## DOCUMENT PASSAGE:

• • • •

MJIL Symposium: A Response to Darryl Robinson by James Stewart
[James Stewart is an Assistant Professor at the University of British Columbia, Faculty of Law. He is currently undertaking a Global Hauser Fellowship at New York University School of Law.]
This post is part of the MJIL 13(1) symposium. Other posts in this series can be found in the related posts below.
It is a pleasure to be invited to comment on Professor Darryl Robinson’s excellent new article How Command Responsibility Got So Complicated. His meticulous research has, once again, advanced our understanding considerably. Indeed, this particular article is but the most recent manifestation of Professor Robinson’s groundbreaking commitment to marrying criminal theory and international criminal doctrine in ways that shed new light on dilemmas that have plagued scholars and practitioners for too long. In this piece, he focuses on the much-disputed physical contribution of the failure to punish limb of superior responsibility. Some say that a superior can be convicted of genocide, for example, for failing to punish acts of her subordinates who perpetrated the crime, but Professor Robinson joins others who protest that this violates the principle of culpability. How can you be held responsible for a crime to which you did not contribute? Conversely, those who argue that failures to punish can be re-imagined as a separate conduct-type crime stripped of consequences to overcome the participation problem ignore that international law does not support that reading. Instead, Professor Robinson concludes that subsuming superior responsibility within everyday notions of accessorial liability offers a more elegant solution.

• • • •

## ENTRIES SUPPLIED:

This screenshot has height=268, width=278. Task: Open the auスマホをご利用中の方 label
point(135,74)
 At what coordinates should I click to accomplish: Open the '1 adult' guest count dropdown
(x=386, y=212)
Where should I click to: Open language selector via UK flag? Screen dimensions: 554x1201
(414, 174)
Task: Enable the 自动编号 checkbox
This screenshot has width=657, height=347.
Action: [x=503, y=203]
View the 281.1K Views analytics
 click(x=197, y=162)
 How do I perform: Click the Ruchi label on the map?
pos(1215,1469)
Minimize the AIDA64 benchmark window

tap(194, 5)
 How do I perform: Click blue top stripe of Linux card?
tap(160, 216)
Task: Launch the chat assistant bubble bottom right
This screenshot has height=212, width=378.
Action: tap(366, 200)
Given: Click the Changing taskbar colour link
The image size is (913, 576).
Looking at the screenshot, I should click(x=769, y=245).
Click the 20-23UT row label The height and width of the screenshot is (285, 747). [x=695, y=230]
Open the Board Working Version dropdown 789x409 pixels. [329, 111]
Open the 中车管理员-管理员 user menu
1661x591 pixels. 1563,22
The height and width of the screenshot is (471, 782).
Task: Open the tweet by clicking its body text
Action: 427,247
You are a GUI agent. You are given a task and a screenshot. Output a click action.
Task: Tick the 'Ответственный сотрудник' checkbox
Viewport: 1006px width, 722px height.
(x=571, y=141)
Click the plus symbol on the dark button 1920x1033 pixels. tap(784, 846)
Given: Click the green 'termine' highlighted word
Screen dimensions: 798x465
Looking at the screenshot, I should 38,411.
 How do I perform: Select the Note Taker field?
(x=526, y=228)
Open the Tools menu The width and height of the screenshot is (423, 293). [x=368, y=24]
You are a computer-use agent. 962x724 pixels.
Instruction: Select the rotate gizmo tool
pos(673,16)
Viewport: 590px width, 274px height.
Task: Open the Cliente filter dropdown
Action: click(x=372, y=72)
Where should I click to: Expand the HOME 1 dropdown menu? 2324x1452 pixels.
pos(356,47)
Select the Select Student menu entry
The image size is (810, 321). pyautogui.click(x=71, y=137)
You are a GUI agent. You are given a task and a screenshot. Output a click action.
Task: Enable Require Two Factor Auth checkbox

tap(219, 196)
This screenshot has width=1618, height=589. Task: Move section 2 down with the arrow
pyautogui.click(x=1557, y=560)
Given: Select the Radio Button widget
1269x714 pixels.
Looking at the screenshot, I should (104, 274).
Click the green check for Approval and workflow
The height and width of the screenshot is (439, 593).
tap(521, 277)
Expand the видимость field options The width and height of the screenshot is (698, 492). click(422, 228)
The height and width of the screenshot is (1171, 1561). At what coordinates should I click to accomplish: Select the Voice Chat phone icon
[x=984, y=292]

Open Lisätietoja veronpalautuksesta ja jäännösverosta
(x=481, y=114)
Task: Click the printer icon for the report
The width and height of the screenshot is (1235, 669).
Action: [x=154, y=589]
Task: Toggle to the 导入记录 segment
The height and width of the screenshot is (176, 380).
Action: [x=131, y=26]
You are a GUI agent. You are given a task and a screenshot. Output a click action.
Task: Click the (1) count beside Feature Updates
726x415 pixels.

• • • •

## WHAT YOU SHOULD DO:
Repeat the symposium response starting at "MJIL Symposium: A" and ending at "related posts below.", swapping "Assistant Professor" for "Associate Professor".

## RESPONSE BELOW:
MJIL Symposium: A Response to Darryl Robinson by James Stewart
[James Stewart is an Associate Professor at the University of British Columbia, Faculty of Law. He is currently undertaking a Global Hauser Fellowship at New York University School of Law.]
This post is part of the MJIL 13(1) symposium. Other posts in this series can be found in the related posts below.